Okay. What happens when the GM answers those questions in ways that fix the specific solution?
Has the DM not then, in that very action, pre-authored an answer?
So if we're now talking about the
GM rather than a
player in the conventional sense . . .
Upthread I mentioned The Vanishing Conjurer, a very standard CoC scenario (that even gets its own Wikipedia page:
The Statue of the Sorcerer & The Vanishing Conjurer - Wikipedia).
This has a whole lot of stuff in it that (i) the GM is expected to present to the players, and from which (ii) the players are expected to infer the solution (ie that they have to allow the gate to open, rescue Leclair, and then close the gate before an eldritch horror comes through it).
On the player side of the experience, their job is to draw inferences from what the GM tells them in the course of play. The GM is constrained in what they say by reference to the module.
Now suppose that the GM, in the course of play, instead of operating under that constraint, operates under a different set of constraints - say, the ones that govern GMing in AW or BW. The players can still draw inferences from that, and be moved as a result to declare actions for their characters and form beliefs about the backstory.
I believe that
@hawkeyefan is pointing out that, given the previous paragraph, it is no more "objective" or "real" for the players to form inferences based on GMing that is constrained by notes that they wrote a week ago (or that they purchased from someone else, in the case of a module) than it is for them to form inferences based on GMing that is constrained in the second sort of way I've identified.
I will refer back to this actual play report:
Cthulhu Dark - another session
When Randall's player worked out that a crucial point linking business interests in Central Europe and business interests in East Africa (ie werewolves and werehyenas), why is this any less "real" or "objective" because the ideas have been introduced by me as GM "spontaneously", rather than by reference to something I wrote a week ago.
When the revelation that the Earl is a werehyena came out - confirmed, ultimately, by Armand (as PC) finding him exhausted and sleeping in a stable (a fairly classic trope for a lycanthrope story), why is that less "real" or "objective" because I as GM was having regard to the same players decision, as Appleby at the start of the session, that the Earl was mysteriously absent and "indisposed"?

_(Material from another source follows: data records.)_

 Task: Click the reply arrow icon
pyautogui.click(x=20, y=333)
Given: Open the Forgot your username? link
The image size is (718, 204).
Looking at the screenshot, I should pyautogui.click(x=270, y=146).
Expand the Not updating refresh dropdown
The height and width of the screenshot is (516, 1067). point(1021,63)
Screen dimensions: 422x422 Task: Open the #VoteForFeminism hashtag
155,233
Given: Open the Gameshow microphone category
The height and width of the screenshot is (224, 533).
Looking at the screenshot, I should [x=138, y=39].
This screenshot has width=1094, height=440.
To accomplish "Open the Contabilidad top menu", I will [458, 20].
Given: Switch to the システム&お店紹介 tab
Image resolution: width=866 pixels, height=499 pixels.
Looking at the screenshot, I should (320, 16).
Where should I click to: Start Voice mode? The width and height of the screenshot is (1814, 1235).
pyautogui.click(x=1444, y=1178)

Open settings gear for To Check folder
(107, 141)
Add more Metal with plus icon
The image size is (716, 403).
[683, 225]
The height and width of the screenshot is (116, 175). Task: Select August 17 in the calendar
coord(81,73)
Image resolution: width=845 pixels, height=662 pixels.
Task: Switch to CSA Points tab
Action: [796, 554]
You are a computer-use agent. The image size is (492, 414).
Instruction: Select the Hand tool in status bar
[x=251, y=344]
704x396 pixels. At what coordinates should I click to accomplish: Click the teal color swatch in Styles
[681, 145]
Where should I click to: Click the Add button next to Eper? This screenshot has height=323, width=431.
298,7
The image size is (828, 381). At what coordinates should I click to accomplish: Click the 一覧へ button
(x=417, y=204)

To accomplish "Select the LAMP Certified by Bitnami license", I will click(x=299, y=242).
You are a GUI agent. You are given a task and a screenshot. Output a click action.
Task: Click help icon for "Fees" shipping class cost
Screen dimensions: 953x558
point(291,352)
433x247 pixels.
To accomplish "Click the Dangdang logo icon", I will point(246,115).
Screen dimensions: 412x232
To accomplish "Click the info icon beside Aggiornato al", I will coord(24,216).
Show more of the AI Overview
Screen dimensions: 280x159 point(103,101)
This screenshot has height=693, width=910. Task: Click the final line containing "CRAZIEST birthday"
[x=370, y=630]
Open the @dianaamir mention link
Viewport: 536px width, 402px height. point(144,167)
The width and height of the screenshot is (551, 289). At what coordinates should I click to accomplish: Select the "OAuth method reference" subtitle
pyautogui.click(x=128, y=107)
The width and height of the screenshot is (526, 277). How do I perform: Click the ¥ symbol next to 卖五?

To relate back to some things that
@deleuzian_kernel posted upthread, the reason why that PC was drawn into the investigation of the mystery was because of his loyalty (as butler and manservant) to his master. How does this become
less objective and real because it is the
player who has decided to play a character who is perturbed by the fact that his master is missing? Of course at that point no one (including me, the GM) knew
why - and when I introduced the first lycanthropic clue (the silverware cleaning fluid being kept in cannisters) the players (and their PCs) didn't pick up on it, and so even
at that point play did not generate pressure on me as GM to determine a precise solution.
But no one has explained why the solution - that the Earl was a werehyena - is less real or objective in this episode of play, than is the solution to The Vanishing Conjurer.